-- VORLIEGENDER TEXT --
# # # # #
Zunächst werden zum besseren Verständnis einige für diese Arbeit bedeutsame und in diesem Abschnitt bereits genannte Begriffe im Kontext der Politisch motivierten Kriminalität erläutert.
3. Begriffsbestimmungen
Im Abschnitt zuvor wurden bereits einige Begriffe genannt, die zum besseren Verständnis dieser Arbeit näher erläutert werden sollen. In den Medien oder in politischen Diskussionen ist immer wieder die Rede von „Rechtsradikalen/ Linksradikalen“ oder „Rechtsextremen/ Linksextremen“. Oft werden diese Begriffe miteinander vermischt oder nicht trennscharf verwendet. Gleichwohl bestehen enorme Unterschiede zwischen diesen Begrifflichkeiten. Ähnliche Probleme ergeben sich bei der Unterscheidung von sogenannten Salafisten und Islamisten, weshalb auch hier eine entsprechende Begriffsdefinition erfolgen wird. Auch wenn in dieser Arbeit kein Vergleich der Ideologien erfolgt, soll im Folgenden eine kurze Erläuterung zu den jeweiligen Ideologien des Rechts- und des Linksextremismus sowie des Islamismus erfolgen.
# # # # #
-- ARBEITSAUFTRÄGE --
#1 Ersetzen Sie im Text zu den Begriffsbestimmungen im Abschnitt von „3. Begriffsbestimmungen“ bis „des Islamismus erfolgen.“ das Wort „Arbeit“ durch „Studie“, und geben Sie den so geänderten Abschnitt wieder.
#2 Bei welchen beiden Gruppen ergeben sich laut dem Text zu den Begriffsbestimmungen ähnliche Probleme der Unterscheidung?
#3 Übertragen Sie den Satz „Oft werden diese Begriffe miteinander vermischt oder nicht trennscharf verwendet.“ aus dem Text zu den Begriffsbestimmungen ins Englische.
Die Daten sind für die Bearbeitung ohne Bedeutung.

-- GEZEIGTE DATEN --
# # # # #
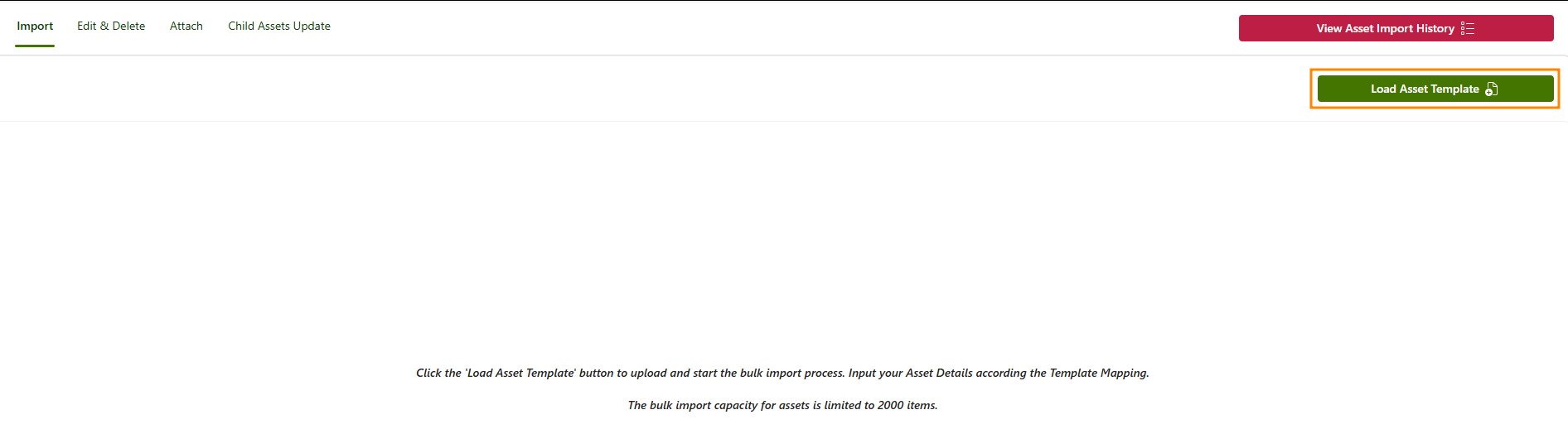Click the add-file icon on Load Asset Template

tap(1492, 89)
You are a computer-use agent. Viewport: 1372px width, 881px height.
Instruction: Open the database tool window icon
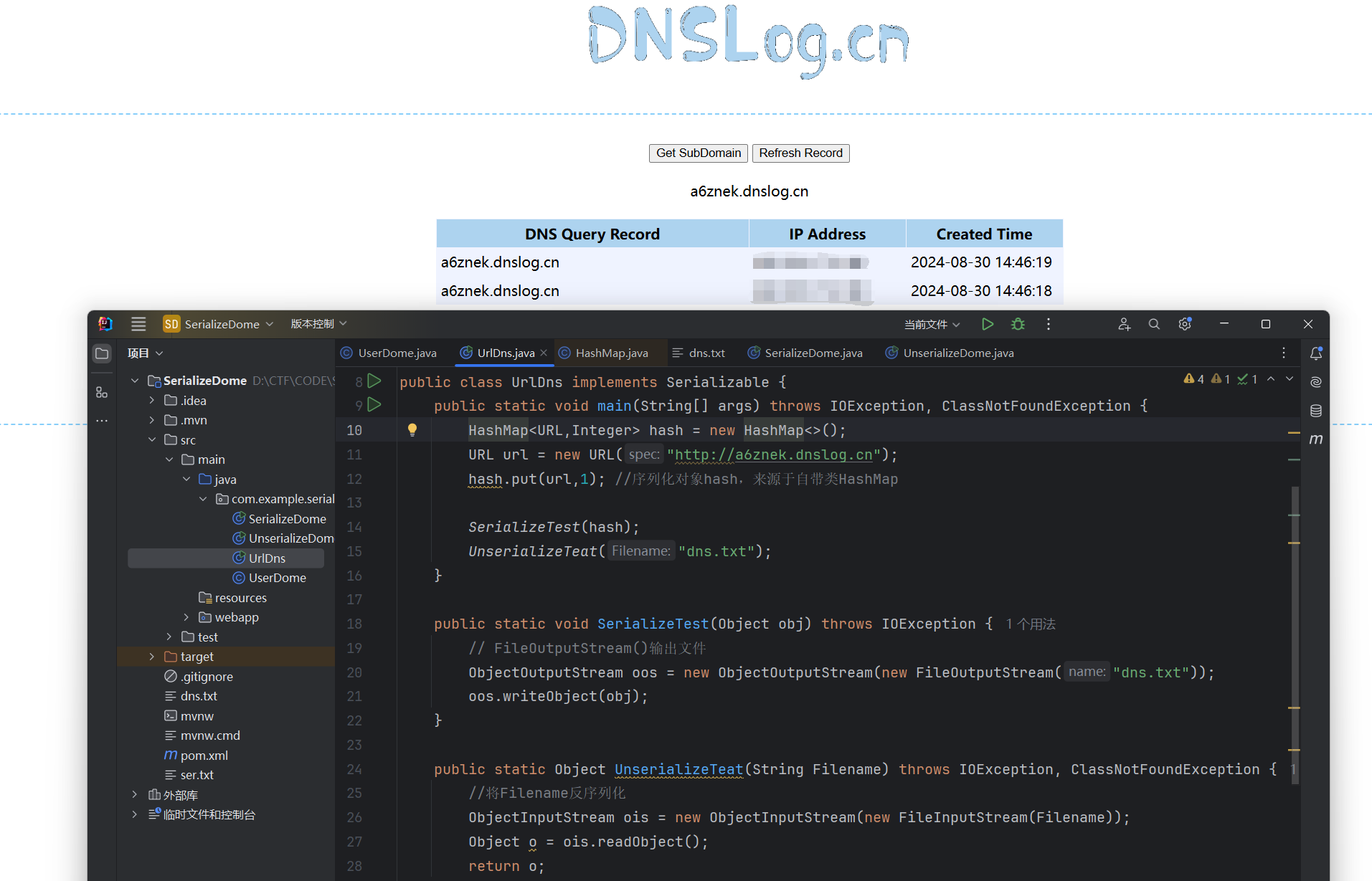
# # # # #
-- LÖSUNGEN --
#1
3. Begriffsbestimmungen
Im Abschnitt zuvor wurden bereits einige Begriffe genannt, die zum besseren Verständnis dieser Studie näher erläutert werden sollen. In den Medien oder in politischen Diskussionen ist immer wieder die Rede von „Rechtsradikalen/ Linksradikalen“ oder „Rechtsextremen/ Linksextremen“. Oft werden diese Begriffe miteinander vermischt oder nicht trennscharf verwendet. Gleichwohl bestehen enorme Unterschiede zwischen diesen Begrifflichkeiten. Ähnliche Probleme ergeben sich bei der Unterscheidung von sogenannten Salafisten und Islamisten, weshalb auch hier eine entsprechende Begriffsdefinition erfolgen wird. Auch wenn in dieser Studie kein Vergleich der Ideologien erfolgt, soll im Folgenden eine kurze Erläuterung zu den jeweiligen Ideologien des Rechts- und des Linksextremismus sowie des Islamismus erfolgen.

#2 Bei sogenannten Salafisten und Islamisten.

#3 These terms are often conflated or used without clear distinction.